Economia

Navio atraca com 30 mil toneladas de açúcar

Xavier António

Jornalista

O primeiro navio com 30 mil toneladas (30 milhões de quilogramas) de açúcar a granel para operacionalização da Reserva Estratégica Alimentar (REA) chegou ao país terça-feira, soube o Jornal de Angola de fonte do Ministério da Indústria e Comércio.

30/12/2021  Última atualização 08H25
Ministério da Indústria e Comércio prevê chegada de um a dois navios semanais © Fotografia por: DR
A Reserva Estratégica Alimentar (REA) teve o arranque formal, na semana passada, com o objectivo de regular o mercado e influenciar a baixa de preços dos 11 produtos da cesta básica que elegeu na presente fase.

De acordo com o coordenador de gestão do Entreposto Aduaneiro de Angola, Eduardo Machado, chegarão ao país um a dois navios por semana, com uma média de cerca de 30 a 35 mil toneladas dos produtos designados na Reserva Estratégica Alimentar. 

"Esta quarta-feira (ontem, portanto) vai atracar um outro navio no Porto do Lobito, em Benguela, com 35 mil toneladas de milho”, informou, citado pela Televisão Pública de Angola.

Na ocasião, Eduardo Machado salientou o facto de que, tão logo o mercado for pressionado, haverá uma circulação destes produtos num determinado ritmo para manter a oferta estável e reduzir os preços. Conforme adiantou, o início da operação vai colocar de imediato no mercado, já nesta fase, até 354.000 toneladas de alimentos. Seguir-se-a um aumento progressivo até que se chegue às 520.000 toneladas previstas.

Entre os produtos a disponibilizar de imediato destacam-se o açúcar (em sacos de 50kg), arroz (sacos de 25kg) e coxa de frango (caixas de 10kg).

A Reserva Estratégica Alimentar garantirá a aquisição, armazenamento e distribuição de mais de 520.000 toneladas de produtos alimentares, parte deles já produzidos e transformados localmente, em indústrias geradoras de emprego, prevendo-se um impacto na redução dos preços, em até 5,0 por cento para o consumidor final.

Garantia de eficiência

O coordenador da Comissão de Reestruturação do Entreposto Aduaneiro e consultor do ministro da Indústria e Comércio, Eduardo Machado, disse, em Maio, ao Jornal de Angola, que a opção de uma gestão privada para a REA combina várias opções estratégicas. Entre elas, cita a de tornar a Reserva proactiva e capaz de gerar resultados positivos e também aliviar as Finanças Públicas, uma vez que caberá à gestão da mesma trazer os milhões de dólares previstos na capitalização, ainda que sob garantias públicas, inicialmente da responsabilidade do Ministério das Finanças e Banco Nacional de Angola.

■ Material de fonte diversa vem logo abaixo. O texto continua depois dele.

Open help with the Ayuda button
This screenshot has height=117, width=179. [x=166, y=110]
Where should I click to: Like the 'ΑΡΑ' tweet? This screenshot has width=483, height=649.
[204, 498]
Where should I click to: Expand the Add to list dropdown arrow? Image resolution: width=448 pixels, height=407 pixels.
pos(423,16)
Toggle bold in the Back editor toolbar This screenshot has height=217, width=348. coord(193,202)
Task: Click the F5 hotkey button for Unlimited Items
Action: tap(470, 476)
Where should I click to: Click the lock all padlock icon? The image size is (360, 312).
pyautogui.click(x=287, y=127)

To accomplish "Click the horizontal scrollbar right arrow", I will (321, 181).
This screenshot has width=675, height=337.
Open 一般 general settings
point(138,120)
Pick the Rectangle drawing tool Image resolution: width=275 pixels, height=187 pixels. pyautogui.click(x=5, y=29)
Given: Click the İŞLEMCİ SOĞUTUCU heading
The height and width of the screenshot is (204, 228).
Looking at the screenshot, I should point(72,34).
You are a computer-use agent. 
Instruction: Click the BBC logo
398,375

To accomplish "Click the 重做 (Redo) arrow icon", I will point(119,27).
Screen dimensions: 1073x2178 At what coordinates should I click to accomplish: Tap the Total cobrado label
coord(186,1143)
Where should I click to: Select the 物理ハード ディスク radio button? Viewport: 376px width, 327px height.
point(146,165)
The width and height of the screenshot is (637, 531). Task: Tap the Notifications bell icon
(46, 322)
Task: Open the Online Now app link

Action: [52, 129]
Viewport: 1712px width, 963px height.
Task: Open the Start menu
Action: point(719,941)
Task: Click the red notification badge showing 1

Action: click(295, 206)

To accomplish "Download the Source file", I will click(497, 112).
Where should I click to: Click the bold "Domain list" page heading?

No entender de Eduardo Machado, o(s) agente(s) privado(s), que pode(rão) actuar em parceria ou de forma individual, para partilha de custos e riscos do investimento, ao saberem que da melhor rentabilidade do programa dependerá a recuperação do capital investido e a renovação subsequente dos contratos, à semelhança do que ocorre com as concessões petrolíferas, vão melhor desempenhar e produzir os efeitos desejados. Ainda assim, explica, está salvaguardada a preocupação de recorrer-se a produtos de importação, pois tal só deverá acontecer sempre que se comprovar a inexistência deste ou daquele bem de produção nacional. E, este processo, contará com a participação efectiva da direcção de licenciamento das importações do MINDCOM.

Pôr fim às distorções

A REA deverá garantir ao Governo uma intervenção de 60 a 120 dias consecutivos sempre que se observar no mercado distorções de preços nos bens sob sua guarda.

De acordo com Eduardo Machado, esta opção visa dar normalidade ao processo de oferta dos produtos e garantir às famílias angolanas que consigam programar a compra dos 11 produtos essenciais (farinha de milho; farinha de trigo; farinha de mandioca; massango; açúcar; óleo alimentar; feijão; arroz; sal iodizado; peixe seco e frango) sem as incertezas observadas neste momento.

"Os agentes comerciais, que optam por acções concertadas de distorções do mercado, terão de ter grande reserva para serem capazes de superar esta medida interventiva do Governo”, afirmou, acrescentando que se vai dar um basta ao "filme” que se assiste, diariamente, de subidas constantes dos preços, pois a Covid-19 não serve para justificar tudo.